Time for a sunset cruise
  |  First Published: July 2008

Winter is a great time to be out on the water. Many spots are boat-free, giving you the best chance to bag a few.

Sport take up a lot of weekend mornings for a lot of people who don’t have much time left but at this time of year I have found afternoons quite good. Those cool westerly winds can often ease up in the evenings, making the weather just right to be out on the Bay or offshore until dark or even into the night.

Let’s look at a few tactics if you are fishing from, say, 1pm until 8pm with high water around 7pm.

Of course, for a start you’d be mad to be out on such a busy waterway fishing into darkness without a fully functional set of navigation lights, extra torches and plenty of warm clothes on board.

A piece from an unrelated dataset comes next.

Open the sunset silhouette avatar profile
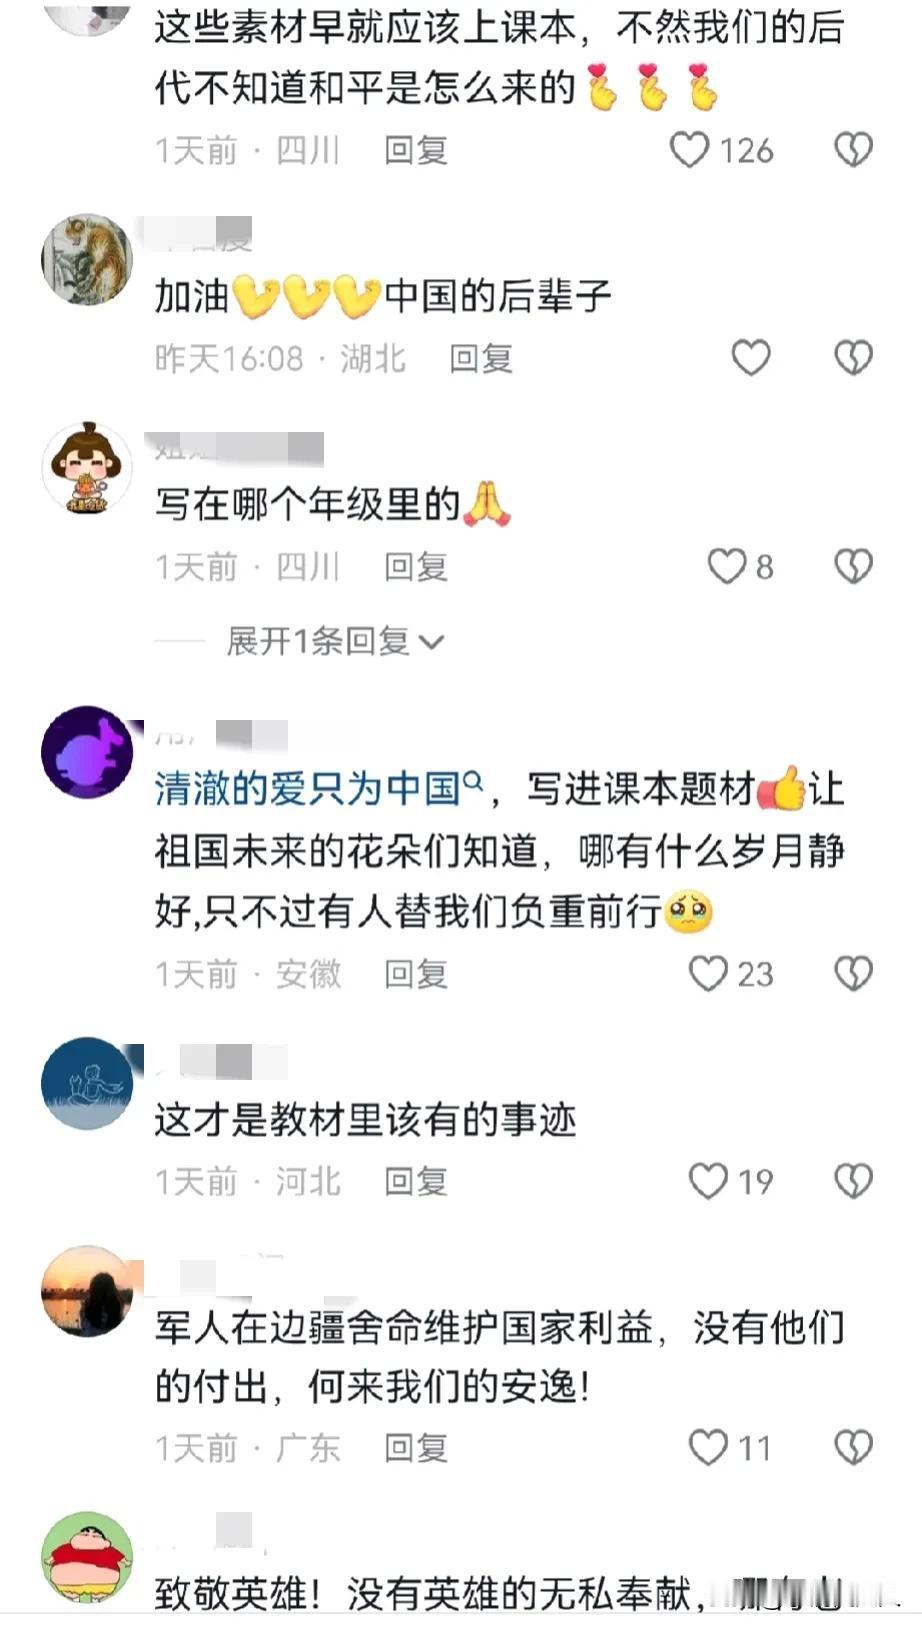This screenshot has width=922, height=1629. tap(87, 1291)
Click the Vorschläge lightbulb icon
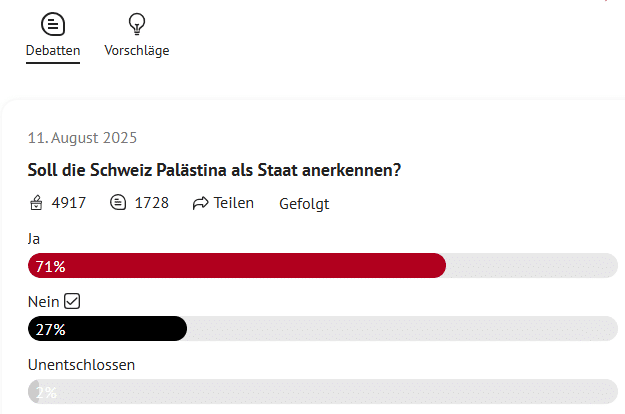Image resolution: width=625 pixels, height=414 pixels. pos(137,23)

First I would hunt trevally, which they will bite all day and on most tides and there are not too many days on Botany Bay when you won’t find a few trevally. Deep water is the key and spots like the Drums, the Oil Wharf, Watts Reef, Bare Island and Trevally Alley are my pick but I have caught them all over the Bay.

You’ll need berley, light line and very little lead – just allow your bait to drift along with the trail. Trevally are great little fighters on light tackle and pretty good on the plate.

Once the lights come on, I would try for a few tailor around the Oil Wharf. Tailor move in to feed on the bait schools that call this area home.

The best method for tailor at this spot is to berley with finely chopped pilchards and then use a whole pilchard on ganged 4/0 4200 Mustad hooks.

You can also use a large bobby cork with a small cyalume stick and float your bait towards the wharf. Hang the bait about 2m under the float.


Then you could head for the shallow bream grounds to fish the top of the tide. The Bream move into these areas to feed as the water rises over the flats. Most spots are only around 1m deep so ensure you don’t linger too long after the tide change or you will be left high and dry.

Anchoring fore and aft works the best to stop you drifting around and spooking the feeding fish as they move into the shallows. Nippers, chook gut, bloodworms, mullet strips and striped tuna will all work, just cast out and leave the bait to roll around on the bottom.

I find a good handful of chicken pellets is all you need as berley. Drop a handful every now and again but not too much, you just need to draw the feeding fish over to your bait and keep them keen. Remember to keep all noise low because these fish will just leave the flat you are on and move to the next one to feed if they’re spooked.

You can also encounter some outstanding whiting, far better than you would catch in the day.

Offshore, head to the snapper grounds and try drifting with pilchards and squid down deep.

Salmon are along the coast, you just need to find them.

In flat conditions, head wide and look for kingies around The Peak, where live baits or jigging will bring results.

So who said you haven’t got time to head out for a fish? Just do the sport in the mornings and fish the tides that suit in the afternoons.